### [Exercise instructions]
Starting with the line that contains "Where should I" and ending with the last line of the entries, repeat exactly those lines and nothing else, pictures excluded.
==== Excerpted data ====
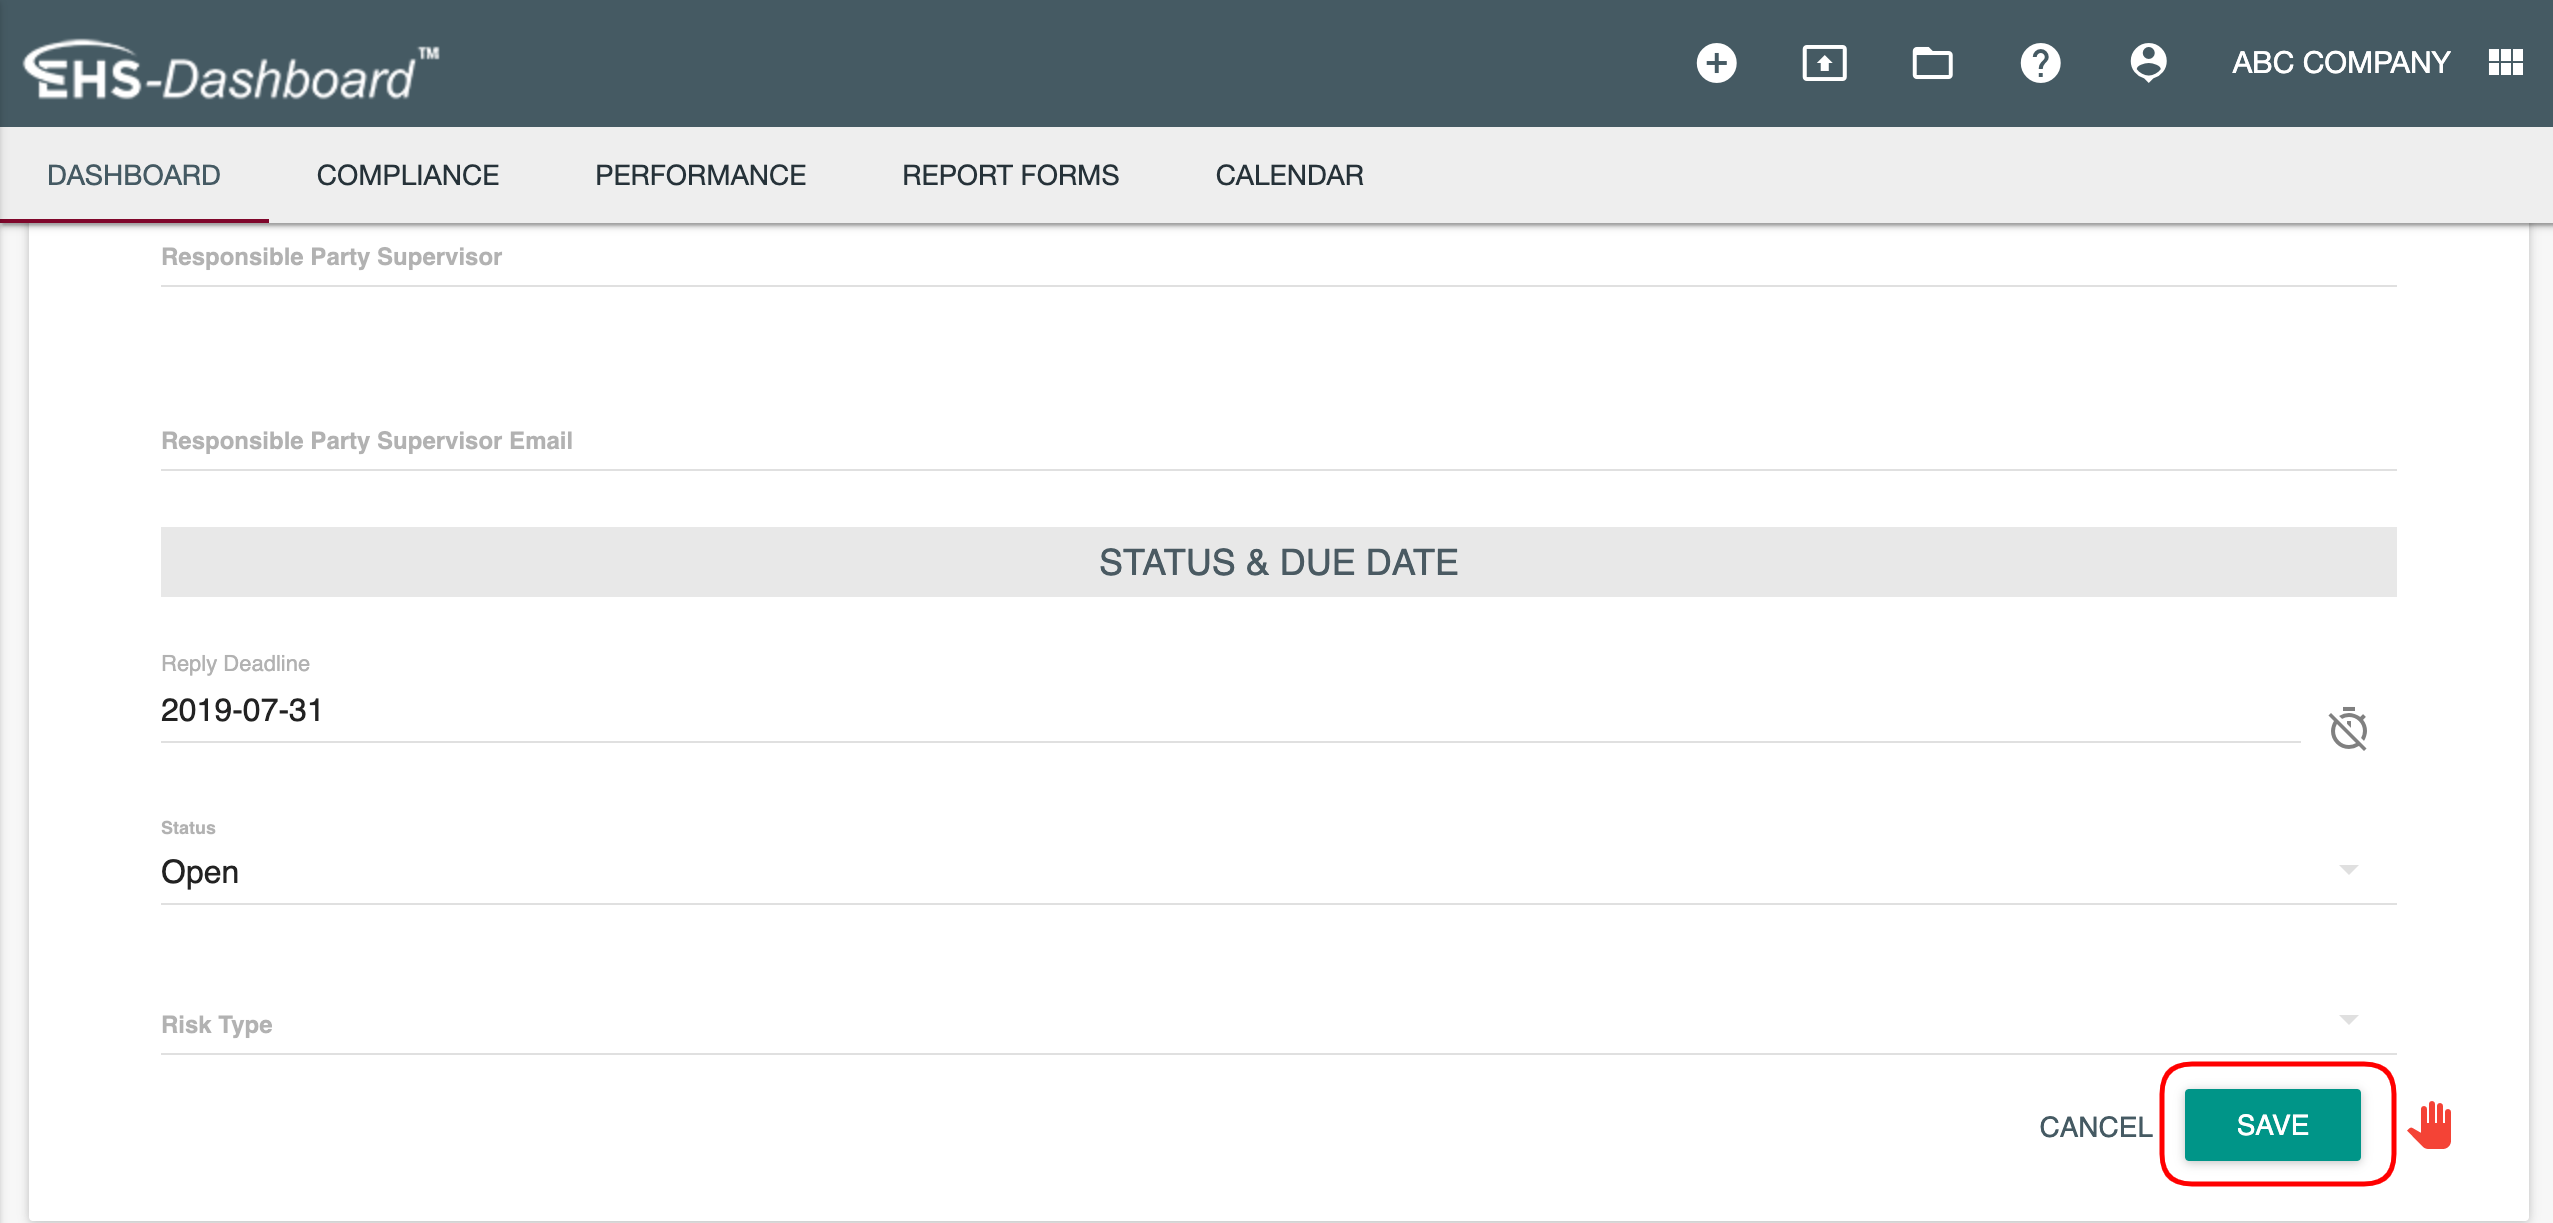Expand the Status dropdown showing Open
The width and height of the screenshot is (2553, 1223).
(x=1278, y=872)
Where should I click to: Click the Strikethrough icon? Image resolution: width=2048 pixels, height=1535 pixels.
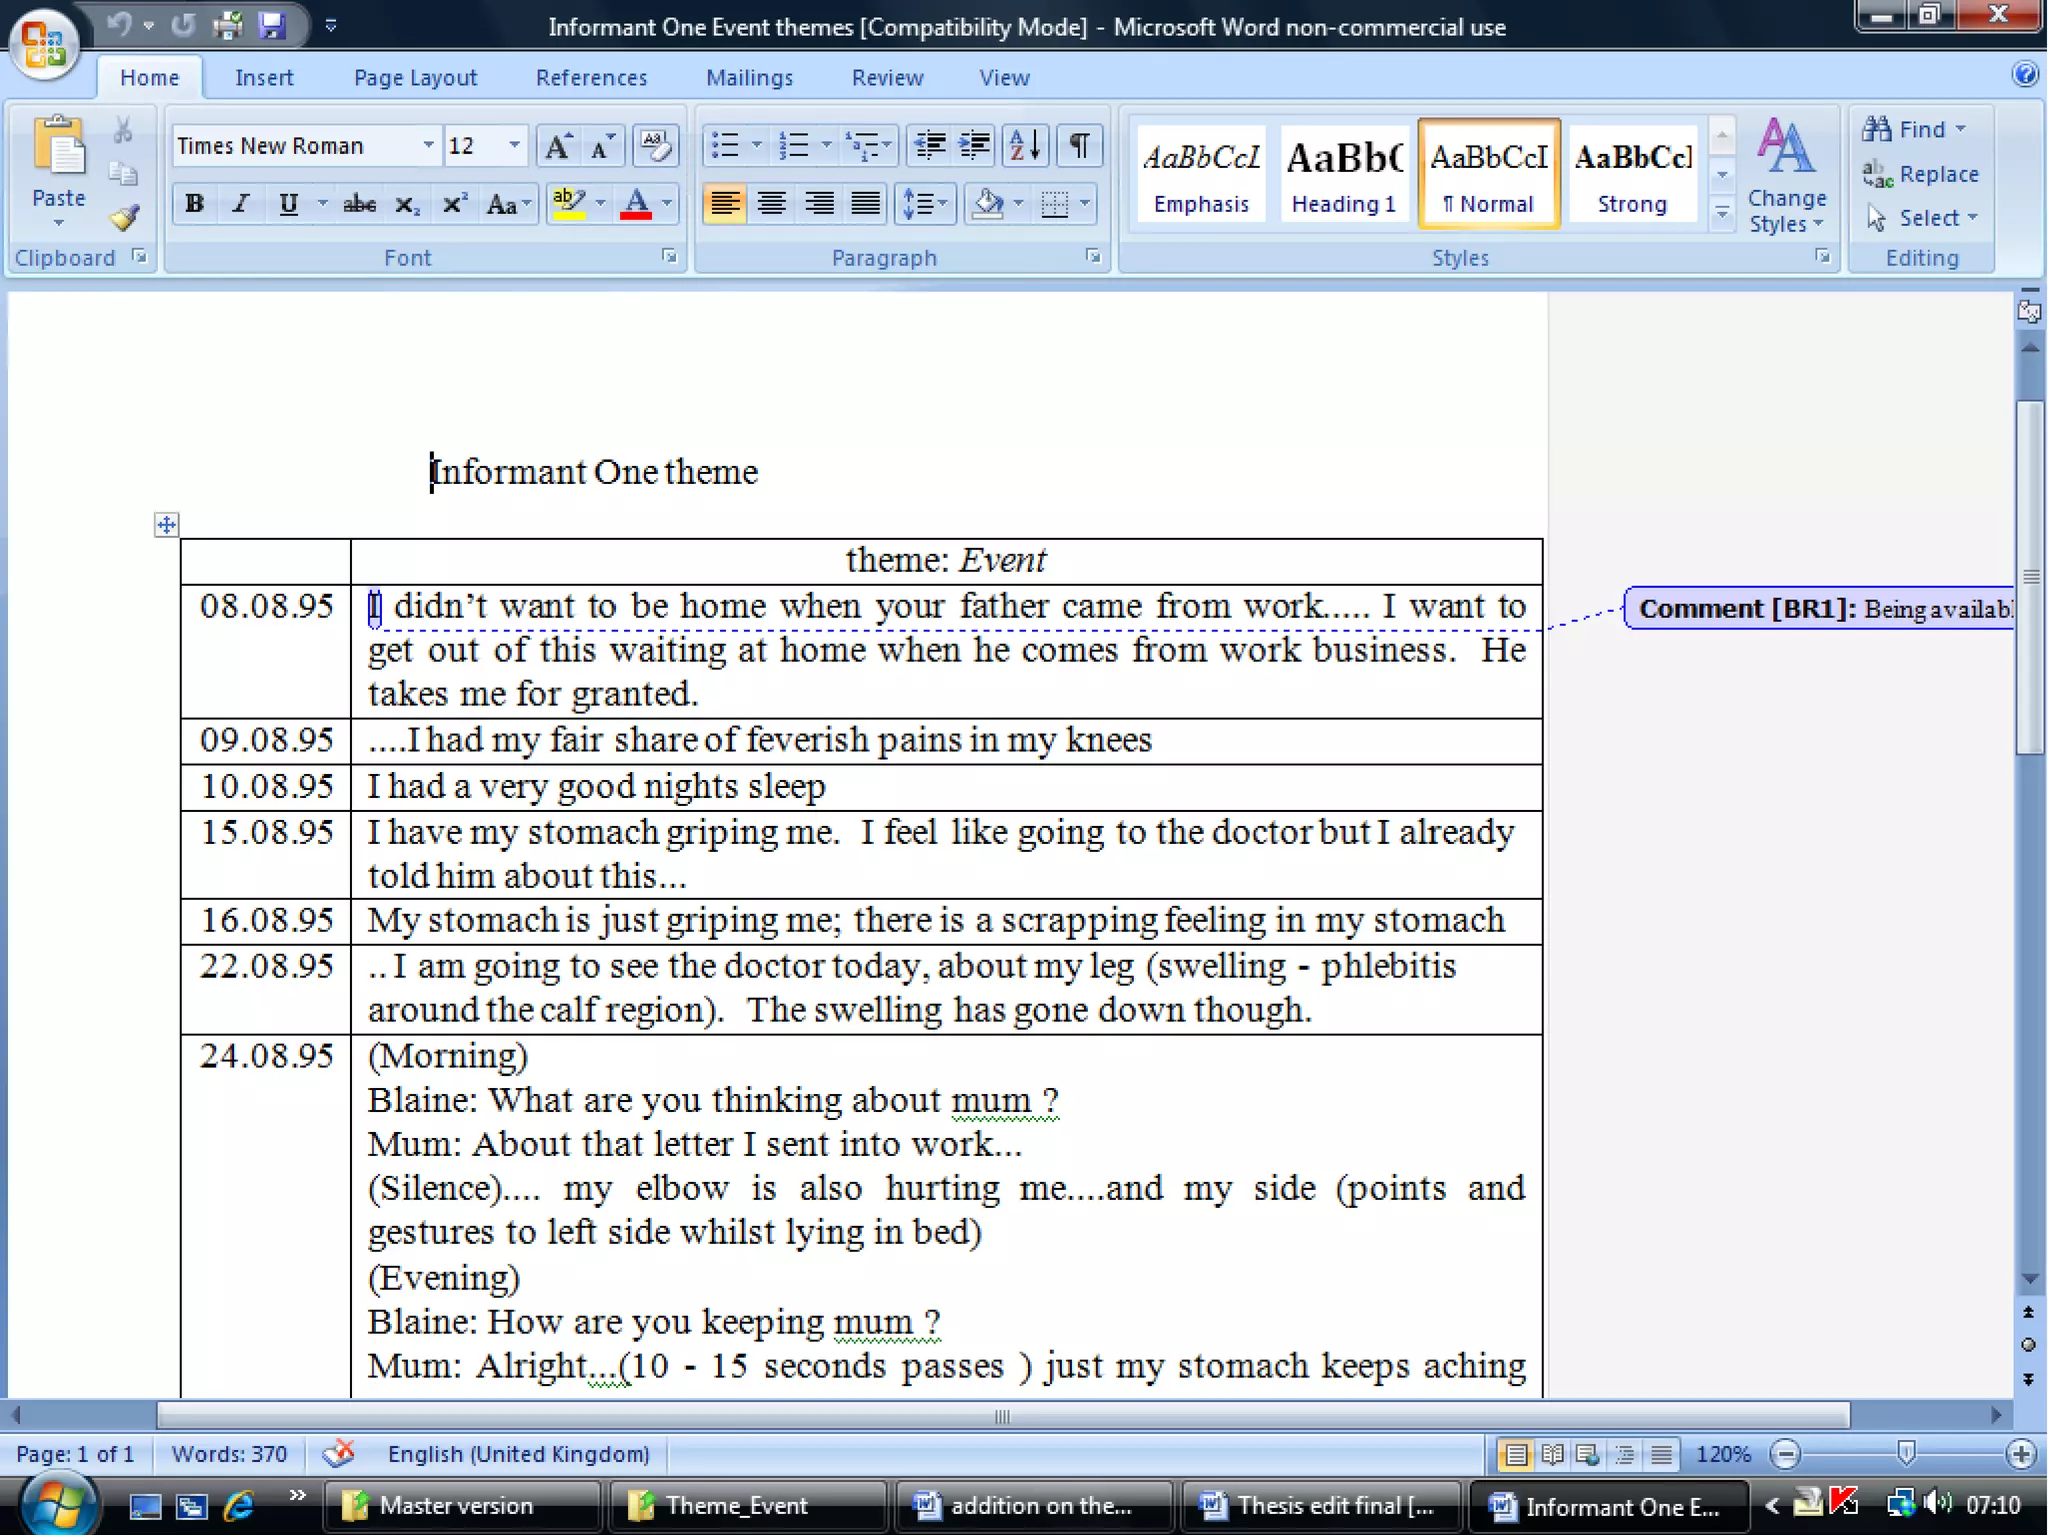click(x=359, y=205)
====
### [Task answer]
Where should I click to: Click the Strikethrough icon? Image resolution: width=2048 pixels, height=1535 pixels.
click(x=359, y=205)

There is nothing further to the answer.